The hydration pack market is undoubtedly dominated by a single manufacturer at the moment but long-time outdoor pack specialist Osprey apparently feels it has the experience and know-how to make a legitimate dent nonetheless.
Rather than build the pack around a superb bladder and bite valve design, Osprey have come at it from the opposite direction by first designing a superb pack – but then still filling it with a promising fluid delivery system.
Osprey’s range is distinctly business-like in appearance and construction. The ripstop nylon bodies are lighter and stretchier than typical Cordura fabrics; there are compression straps, internal and external pockets galore; the ventilation EVA-padded shoulder straps are ergonomically shaped; more breathability is provided by the ridged foam AirScape back panel – which is curved to closely follow the contours of your back; and the hip belt is a little more substantial than usual.

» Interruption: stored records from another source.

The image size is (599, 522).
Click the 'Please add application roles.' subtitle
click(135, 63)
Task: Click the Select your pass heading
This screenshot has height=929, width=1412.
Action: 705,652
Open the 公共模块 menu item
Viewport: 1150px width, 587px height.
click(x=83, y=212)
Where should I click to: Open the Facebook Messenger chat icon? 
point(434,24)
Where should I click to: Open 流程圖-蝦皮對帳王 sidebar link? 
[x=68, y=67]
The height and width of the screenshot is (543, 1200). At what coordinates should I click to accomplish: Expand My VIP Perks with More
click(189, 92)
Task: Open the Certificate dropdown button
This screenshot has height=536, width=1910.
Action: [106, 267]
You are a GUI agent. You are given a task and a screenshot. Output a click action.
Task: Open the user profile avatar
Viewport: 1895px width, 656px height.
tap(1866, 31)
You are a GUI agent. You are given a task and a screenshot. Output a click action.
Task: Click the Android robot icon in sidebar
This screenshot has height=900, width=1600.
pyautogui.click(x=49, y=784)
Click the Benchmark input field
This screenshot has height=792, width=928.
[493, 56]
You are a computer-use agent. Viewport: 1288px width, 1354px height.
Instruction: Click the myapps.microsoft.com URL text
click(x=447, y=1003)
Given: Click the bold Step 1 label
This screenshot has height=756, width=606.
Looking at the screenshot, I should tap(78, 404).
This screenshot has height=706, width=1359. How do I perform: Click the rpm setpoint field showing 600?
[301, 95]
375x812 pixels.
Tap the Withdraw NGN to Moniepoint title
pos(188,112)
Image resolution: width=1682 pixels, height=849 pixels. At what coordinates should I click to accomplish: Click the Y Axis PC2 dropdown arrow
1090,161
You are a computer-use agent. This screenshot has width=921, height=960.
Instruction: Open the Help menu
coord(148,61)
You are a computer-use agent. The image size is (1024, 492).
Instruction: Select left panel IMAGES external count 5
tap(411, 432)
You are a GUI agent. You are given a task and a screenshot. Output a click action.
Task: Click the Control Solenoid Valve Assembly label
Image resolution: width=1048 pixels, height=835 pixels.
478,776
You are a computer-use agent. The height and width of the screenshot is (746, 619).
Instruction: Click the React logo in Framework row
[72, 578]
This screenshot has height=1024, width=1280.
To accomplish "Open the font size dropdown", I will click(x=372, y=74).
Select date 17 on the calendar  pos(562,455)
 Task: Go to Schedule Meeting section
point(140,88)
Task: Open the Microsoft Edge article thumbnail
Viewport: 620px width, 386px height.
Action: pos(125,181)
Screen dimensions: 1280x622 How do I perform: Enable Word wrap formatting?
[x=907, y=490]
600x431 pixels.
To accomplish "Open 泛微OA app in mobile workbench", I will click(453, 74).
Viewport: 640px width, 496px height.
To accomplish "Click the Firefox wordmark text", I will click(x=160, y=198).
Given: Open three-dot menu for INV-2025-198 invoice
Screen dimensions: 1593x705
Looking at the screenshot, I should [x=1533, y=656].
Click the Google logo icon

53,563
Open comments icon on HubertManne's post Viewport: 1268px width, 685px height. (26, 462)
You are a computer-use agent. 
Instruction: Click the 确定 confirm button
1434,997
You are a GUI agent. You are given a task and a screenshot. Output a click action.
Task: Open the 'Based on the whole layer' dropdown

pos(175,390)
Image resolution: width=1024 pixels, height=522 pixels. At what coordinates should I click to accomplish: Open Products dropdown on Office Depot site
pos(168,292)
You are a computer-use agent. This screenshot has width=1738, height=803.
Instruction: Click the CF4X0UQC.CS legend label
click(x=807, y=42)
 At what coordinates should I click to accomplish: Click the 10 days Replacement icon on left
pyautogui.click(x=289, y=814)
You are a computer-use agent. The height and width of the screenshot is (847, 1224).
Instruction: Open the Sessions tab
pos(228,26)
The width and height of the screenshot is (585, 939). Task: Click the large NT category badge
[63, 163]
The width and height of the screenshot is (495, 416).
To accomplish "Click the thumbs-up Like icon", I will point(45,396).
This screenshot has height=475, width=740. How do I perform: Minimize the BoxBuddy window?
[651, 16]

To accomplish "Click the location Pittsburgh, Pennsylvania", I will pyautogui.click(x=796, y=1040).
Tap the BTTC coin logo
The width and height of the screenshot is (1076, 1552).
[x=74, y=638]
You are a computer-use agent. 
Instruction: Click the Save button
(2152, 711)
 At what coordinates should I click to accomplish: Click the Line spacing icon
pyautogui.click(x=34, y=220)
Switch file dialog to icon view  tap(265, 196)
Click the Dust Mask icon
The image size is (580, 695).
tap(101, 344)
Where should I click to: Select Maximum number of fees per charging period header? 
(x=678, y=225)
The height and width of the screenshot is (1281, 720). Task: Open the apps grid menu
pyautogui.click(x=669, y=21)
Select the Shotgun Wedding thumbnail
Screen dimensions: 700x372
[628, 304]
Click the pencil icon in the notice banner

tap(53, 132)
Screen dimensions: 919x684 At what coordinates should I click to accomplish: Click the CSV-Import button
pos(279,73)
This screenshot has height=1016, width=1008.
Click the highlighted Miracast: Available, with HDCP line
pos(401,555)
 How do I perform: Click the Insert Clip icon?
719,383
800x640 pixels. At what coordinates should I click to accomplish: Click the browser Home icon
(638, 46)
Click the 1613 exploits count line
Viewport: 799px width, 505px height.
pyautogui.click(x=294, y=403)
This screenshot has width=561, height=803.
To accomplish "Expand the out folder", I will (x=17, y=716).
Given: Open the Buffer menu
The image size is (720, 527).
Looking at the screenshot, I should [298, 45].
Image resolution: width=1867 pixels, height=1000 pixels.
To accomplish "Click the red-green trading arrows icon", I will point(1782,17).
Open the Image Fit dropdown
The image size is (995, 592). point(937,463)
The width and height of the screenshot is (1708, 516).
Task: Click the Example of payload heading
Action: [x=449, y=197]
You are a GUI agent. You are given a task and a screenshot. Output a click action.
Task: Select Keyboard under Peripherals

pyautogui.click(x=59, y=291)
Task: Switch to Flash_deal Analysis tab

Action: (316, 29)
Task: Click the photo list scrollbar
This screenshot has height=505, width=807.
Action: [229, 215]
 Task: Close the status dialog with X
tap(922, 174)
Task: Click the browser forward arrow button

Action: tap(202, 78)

The bike-specific Raptor models also add a brilliantly elegant LidLock helmet attachment clip.
There’s also some clever thought in the Osprey-exclusive Nalgene-designed bladder. A semi-rigid back panel maintains an ergonomic shape and keeps the bladder from barreling against the rider’s back; an external frame on the other side provides a convenient handle for filling; and the bite valve includes a built-in shut-off switch and nifty magnet that easily attaches it to the sternum strap for always-there access.
The bladder’s structure also makes it easier to load in the pack’s reservoir pocket and partially pressurises it when loaded for more fluid flow.
The Raptor range will include 6, 10, 14, and 18-litre storage capacities – all with three-litre bladders save for the smallest Raptor 6, which will include a two-litre reservoir. The larger and more versatile Manta will be available in 20, 25, and 30-litre sizes for all-day or weekend adventures.
Packs will begin hitting the market around the middle of February.